The beatitudes are a glimpse of the world as it will be, but perhaps more importantly they are a glimpse of the world as it can be now. And to that world I encourage you to join me in saying yes and amen. We may have come to the end, but as I said in week one, these blessings are part of the greatest lesson never learned, so let’s keep seeking to learn from them. Let’s continue to meditate on their vision and their promise, because learning their lesson will change everything.

 

Last week I shared some thoughts on blessing from Jan Richardson, who has a wonderful gift for writing blessings. As we draw this series on the beatitudes to a close, I want to offer some more of her wisdom, and finally one of her blessings. In the introduction to A Cure for Sorrow she writes this: "a blessing meets us in the place of our deepest loss.

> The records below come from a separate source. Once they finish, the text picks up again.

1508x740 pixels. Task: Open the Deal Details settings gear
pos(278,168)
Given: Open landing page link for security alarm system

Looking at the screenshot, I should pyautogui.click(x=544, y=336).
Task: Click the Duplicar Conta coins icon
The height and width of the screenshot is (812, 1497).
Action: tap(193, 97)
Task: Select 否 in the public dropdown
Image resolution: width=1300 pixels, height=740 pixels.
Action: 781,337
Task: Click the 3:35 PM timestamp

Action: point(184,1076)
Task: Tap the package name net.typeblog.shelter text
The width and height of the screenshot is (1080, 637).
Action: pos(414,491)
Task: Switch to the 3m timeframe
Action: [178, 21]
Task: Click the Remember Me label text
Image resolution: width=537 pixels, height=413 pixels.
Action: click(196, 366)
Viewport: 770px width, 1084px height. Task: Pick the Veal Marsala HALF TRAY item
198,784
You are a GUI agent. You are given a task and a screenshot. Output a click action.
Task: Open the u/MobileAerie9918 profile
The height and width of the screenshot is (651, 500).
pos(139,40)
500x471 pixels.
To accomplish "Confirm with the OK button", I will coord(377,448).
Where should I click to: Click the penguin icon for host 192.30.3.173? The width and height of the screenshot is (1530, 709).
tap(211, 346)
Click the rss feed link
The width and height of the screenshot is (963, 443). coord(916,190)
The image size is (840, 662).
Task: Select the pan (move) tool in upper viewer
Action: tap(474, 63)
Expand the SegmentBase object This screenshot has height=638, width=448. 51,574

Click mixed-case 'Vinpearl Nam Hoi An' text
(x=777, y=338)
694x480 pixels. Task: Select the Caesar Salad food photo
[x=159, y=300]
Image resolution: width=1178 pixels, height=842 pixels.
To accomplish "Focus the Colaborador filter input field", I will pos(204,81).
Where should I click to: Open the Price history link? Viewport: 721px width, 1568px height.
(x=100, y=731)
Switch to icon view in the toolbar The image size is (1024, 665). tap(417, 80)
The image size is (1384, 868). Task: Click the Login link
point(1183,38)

In that place, it gives us a glimpse of wholeness and claims that wholeness here and now." And here is her Blessing of Hope:

So may we know / the hope / that is not just / for someday / but for this day—

here, now, / in this moment / that opens to us:

hope not made / of wishes / but of substance,

hope made of sinew / and muscle / and bone,

hope that has breath / and a beating heart,

hope that will not / keep quiet / and be polite,

hope that knows / how to holler / when it is called for,

hope that knows / how to sing

when there seems / little cause,

hope that raises us / from the dead—

not someday / but this day, / every day,

again and / again and / again.

 

And a final blessing of my own. May we glimpse the wholeness of that day when everything sad will come untrue and the righteousness of God will be fulfilled and the world is rebuilt on lovingkindness and the ripples of peace spread over all the world. And may we know something of that wholeness now so that we might rise again and again and again.